**MATERIAL FOR THIS EXERCISE:**

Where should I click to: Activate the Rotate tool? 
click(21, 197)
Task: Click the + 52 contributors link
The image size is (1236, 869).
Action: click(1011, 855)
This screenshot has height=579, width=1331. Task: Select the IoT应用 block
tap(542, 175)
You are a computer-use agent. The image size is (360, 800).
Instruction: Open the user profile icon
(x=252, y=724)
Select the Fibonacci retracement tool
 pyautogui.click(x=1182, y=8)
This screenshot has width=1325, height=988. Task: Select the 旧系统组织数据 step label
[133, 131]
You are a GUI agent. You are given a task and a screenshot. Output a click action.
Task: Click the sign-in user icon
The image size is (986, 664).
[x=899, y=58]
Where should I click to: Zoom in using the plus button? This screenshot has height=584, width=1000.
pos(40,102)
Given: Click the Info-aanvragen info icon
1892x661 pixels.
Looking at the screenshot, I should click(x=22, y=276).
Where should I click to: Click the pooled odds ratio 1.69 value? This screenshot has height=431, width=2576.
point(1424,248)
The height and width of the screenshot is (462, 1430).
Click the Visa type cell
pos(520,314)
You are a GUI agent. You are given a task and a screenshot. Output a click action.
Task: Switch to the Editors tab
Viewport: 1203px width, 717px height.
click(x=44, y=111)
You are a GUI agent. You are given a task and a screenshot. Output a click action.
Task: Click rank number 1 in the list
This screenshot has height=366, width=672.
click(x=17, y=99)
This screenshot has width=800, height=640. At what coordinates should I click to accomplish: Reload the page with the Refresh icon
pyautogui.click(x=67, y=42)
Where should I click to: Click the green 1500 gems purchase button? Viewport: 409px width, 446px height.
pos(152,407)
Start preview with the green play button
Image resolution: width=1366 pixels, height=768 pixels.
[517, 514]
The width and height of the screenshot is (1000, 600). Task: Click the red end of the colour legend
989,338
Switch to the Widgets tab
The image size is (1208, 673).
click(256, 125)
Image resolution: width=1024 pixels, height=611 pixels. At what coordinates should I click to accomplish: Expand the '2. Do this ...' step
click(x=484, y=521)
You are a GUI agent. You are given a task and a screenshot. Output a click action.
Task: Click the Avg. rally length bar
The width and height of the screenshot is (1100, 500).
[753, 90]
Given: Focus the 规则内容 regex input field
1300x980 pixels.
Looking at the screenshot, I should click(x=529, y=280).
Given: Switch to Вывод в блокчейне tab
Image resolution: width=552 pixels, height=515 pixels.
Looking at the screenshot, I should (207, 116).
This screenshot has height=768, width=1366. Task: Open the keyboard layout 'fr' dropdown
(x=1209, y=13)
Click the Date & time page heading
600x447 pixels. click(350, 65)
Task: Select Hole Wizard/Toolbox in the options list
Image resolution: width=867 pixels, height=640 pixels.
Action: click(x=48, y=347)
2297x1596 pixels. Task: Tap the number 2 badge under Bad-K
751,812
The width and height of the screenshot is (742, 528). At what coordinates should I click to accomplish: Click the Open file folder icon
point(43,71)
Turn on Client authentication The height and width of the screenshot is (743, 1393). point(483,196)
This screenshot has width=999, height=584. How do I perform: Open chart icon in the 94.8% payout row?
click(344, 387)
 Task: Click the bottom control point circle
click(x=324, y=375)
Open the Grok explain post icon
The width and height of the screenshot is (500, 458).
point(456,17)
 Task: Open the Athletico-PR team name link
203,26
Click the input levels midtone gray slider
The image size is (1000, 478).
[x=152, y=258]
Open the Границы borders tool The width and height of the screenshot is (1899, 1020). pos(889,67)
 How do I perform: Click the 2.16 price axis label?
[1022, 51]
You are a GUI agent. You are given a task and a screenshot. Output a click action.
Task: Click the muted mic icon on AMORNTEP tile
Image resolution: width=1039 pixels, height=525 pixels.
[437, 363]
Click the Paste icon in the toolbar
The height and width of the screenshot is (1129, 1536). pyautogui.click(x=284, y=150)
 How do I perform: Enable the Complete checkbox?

**ASSIGNED TASK:** Give again each line of the listing above, keeping every word the same.

**YOUR SOLUTION:**
Where should I click to: Activate the Rotate tool? 
click(21, 197)
Task: Click the + 52 contributors link
The image size is (1236, 869).
Action: click(1011, 855)
This screenshot has height=579, width=1331. Task: Select the IoT应用 block
tap(542, 175)
You are a computer-use agent. The image size is (360, 800).
Instruction: Open the user profile icon
(x=252, y=724)
Select the Fibonacci retracement tool
 pyautogui.click(x=1182, y=8)
This screenshot has width=1325, height=988. Task: Select the 旧系统组织数据 step label
[133, 131]
You are a GUI agent. You are given a task and a screenshot. Output a click action.
Task: Click the sign-in user icon
The image size is (986, 664).
[x=899, y=58]
Where should I click to: Zoom in using the plus button? This screenshot has height=584, width=1000.
pos(40,102)
Given: Click the Info-aanvragen info icon
1892x661 pixels.
Looking at the screenshot, I should click(x=22, y=276).
Where should I click to: Click the pooled odds ratio 1.69 value? This screenshot has height=431, width=2576.
point(1424,248)
The height and width of the screenshot is (462, 1430).
Click the Visa type cell
pos(520,314)
You are a GUI agent. You are given a task and a screenshot. Output a click action.
Task: Switch to the Editors tab
Viewport: 1203px width, 717px height.
click(x=44, y=111)
You are a GUI agent. You are given a task and a screenshot. Output a click action.
Task: Click rank number 1 in the list
This screenshot has height=366, width=672.
click(x=17, y=99)
This screenshot has width=800, height=640. At what coordinates should I click to accomplish: Reload the page with the Refresh icon
pyautogui.click(x=67, y=42)
Where should I click to: Click the green 1500 gems purchase button? Viewport: 409px width, 446px height.
pos(152,407)
Start preview with the green play button
Image resolution: width=1366 pixels, height=768 pixels.
[517, 514]
The width and height of the screenshot is (1000, 600). Task: Click the red end of the colour legend
989,338
Switch to the Widgets tab
The image size is (1208, 673).
click(256, 125)
Image resolution: width=1024 pixels, height=611 pixels. At what coordinates should I click to accomplish: Expand the '2. Do this ...' step
click(x=484, y=521)
You are a GUI agent. You are given a task and a screenshot. Output a click action.
Task: Click the Avg. rally length bar
The width and height of the screenshot is (1100, 500).
[753, 90]
Given: Focus the 规则内容 regex input field
1300x980 pixels.
Looking at the screenshot, I should click(x=529, y=280).
Given: Switch to Вывод в блокчейне tab
Image resolution: width=552 pixels, height=515 pixels.
Looking at the screenshot, I should (207, 116).
This screenshot has height=768, width=1366. Task: Open the keyboard layout 'fr' dropdown
(x=1209, y=13)
Click the Date & time page heading
600x447 pixels. click(350, 65)
Task: Select Hole Wizard/Toolbox in the options list
Image resolution: width=867 pixels, height=640 pixels.
Action: click(x=48, y=347)
2297x1596 pixels. Task: Tap the number 2 badge under Bad-K
751,812
The width and height of the screenshot is (742, 528). At what coordinates should I click to accomplish: Click the Open file folder icon
point(43,71)
Turn on Client authentication The height and width of the screenshot is (743, 1393). point(483,196)
This screenshot has width=999, height=584. How do I perform: Open chart icon in the 94.8% payout row?
click(344, 387)
 Task: Click the bottom control point circle
click(x=324, y=375)
Open the Grok explain post icon
The width and height of the screenshot is (500, 458).
point(456,17)
 Task: Open the Athletico-PR team name link
203,26
Click the input levels midtone gray slider
The image size is (1000, 478).
[x=152, y=258]
Open the Границы borders tool The width and height of the screenshot is (1899, 1020). pos(889,67)
 How do I perform: Click the 2.16 price axis label?
[1022, 51]
You are a GUI agent. You are given a task and a screenshot. Output a click action.
Task: Click the muted mic icon on AMORNTEP tile
Image resolution: width=1039 pixels, height=525 pixels.
[437, 363]
Click the Paste icon in the toolbar
The height and width of the screenshot is (1129, 1536). pyautogui.click(x=284, y=150)
 How do I perform: Enable the Complete checkbox?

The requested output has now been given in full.